What is being asked
Can you rewrite every line of the entries from the line with "Viewport: 800px width, 553px height." up to and including the line with "Open the 效果(C)", with each click coordinate in the answers reduced by 144 and everything else left unchanged?

■ ■ ■ ■

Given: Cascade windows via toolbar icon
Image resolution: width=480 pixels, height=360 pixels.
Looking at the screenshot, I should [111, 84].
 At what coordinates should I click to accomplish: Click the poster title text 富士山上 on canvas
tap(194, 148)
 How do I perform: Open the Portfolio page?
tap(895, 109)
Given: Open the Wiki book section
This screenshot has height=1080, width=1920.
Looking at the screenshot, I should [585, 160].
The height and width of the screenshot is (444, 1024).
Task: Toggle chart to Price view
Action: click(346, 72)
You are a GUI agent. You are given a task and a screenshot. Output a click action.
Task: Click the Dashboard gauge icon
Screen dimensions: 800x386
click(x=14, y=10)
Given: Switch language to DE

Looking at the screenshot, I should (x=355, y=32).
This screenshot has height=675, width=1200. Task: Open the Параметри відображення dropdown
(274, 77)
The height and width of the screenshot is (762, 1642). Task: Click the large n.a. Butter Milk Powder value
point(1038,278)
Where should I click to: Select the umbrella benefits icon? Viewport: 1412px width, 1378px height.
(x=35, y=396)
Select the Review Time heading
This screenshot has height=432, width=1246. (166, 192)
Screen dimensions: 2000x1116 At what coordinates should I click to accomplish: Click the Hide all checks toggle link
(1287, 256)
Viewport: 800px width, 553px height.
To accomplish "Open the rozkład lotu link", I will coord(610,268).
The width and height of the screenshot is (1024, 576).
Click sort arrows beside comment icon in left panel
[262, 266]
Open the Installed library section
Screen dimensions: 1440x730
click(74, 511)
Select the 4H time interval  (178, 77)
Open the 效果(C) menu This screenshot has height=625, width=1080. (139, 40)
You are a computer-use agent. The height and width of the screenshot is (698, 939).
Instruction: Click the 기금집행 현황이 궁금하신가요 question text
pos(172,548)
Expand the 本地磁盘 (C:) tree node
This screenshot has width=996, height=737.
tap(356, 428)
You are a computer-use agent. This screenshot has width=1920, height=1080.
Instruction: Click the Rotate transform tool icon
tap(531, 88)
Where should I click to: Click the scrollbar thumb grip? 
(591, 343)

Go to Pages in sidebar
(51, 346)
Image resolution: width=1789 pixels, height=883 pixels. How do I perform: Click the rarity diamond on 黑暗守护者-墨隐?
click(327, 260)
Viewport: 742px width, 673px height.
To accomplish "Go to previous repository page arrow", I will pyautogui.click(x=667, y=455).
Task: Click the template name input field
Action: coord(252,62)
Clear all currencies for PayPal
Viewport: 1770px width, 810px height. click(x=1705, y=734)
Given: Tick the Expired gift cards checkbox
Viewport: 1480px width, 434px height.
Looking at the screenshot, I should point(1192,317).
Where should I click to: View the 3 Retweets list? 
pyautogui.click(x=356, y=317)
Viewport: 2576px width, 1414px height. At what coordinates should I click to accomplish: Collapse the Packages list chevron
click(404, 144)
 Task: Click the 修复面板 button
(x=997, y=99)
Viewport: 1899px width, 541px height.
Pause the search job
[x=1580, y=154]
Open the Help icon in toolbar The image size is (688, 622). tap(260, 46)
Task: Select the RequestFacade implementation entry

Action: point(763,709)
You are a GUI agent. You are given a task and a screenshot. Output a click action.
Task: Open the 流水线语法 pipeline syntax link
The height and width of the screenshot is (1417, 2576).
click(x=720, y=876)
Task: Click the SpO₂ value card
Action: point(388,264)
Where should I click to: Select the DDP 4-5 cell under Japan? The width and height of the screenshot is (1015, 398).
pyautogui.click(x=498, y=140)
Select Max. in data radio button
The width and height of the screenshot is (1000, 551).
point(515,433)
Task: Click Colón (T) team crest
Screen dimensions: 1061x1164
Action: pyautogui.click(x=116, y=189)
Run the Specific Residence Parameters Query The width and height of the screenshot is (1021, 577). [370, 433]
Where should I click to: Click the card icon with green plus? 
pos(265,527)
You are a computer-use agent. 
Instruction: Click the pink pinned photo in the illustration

■ ■ ■ ■

Solution to this task
Viewport: 800px width, 553px height.
To accomplish "Open the rozkład lotu link", I will coord(466,124).
The width and height of the screenshot is (1024, 576).
Click sort arrows beside comment icon in left panel
[118, 122]
Open the Installed library section
Screen dimensions: 1440x730
click(-70, 367)
Select the 4H time interval  (34, -67)
Open the 效果(C) menu This screenshot has height=625, width=1080. (-5, -104)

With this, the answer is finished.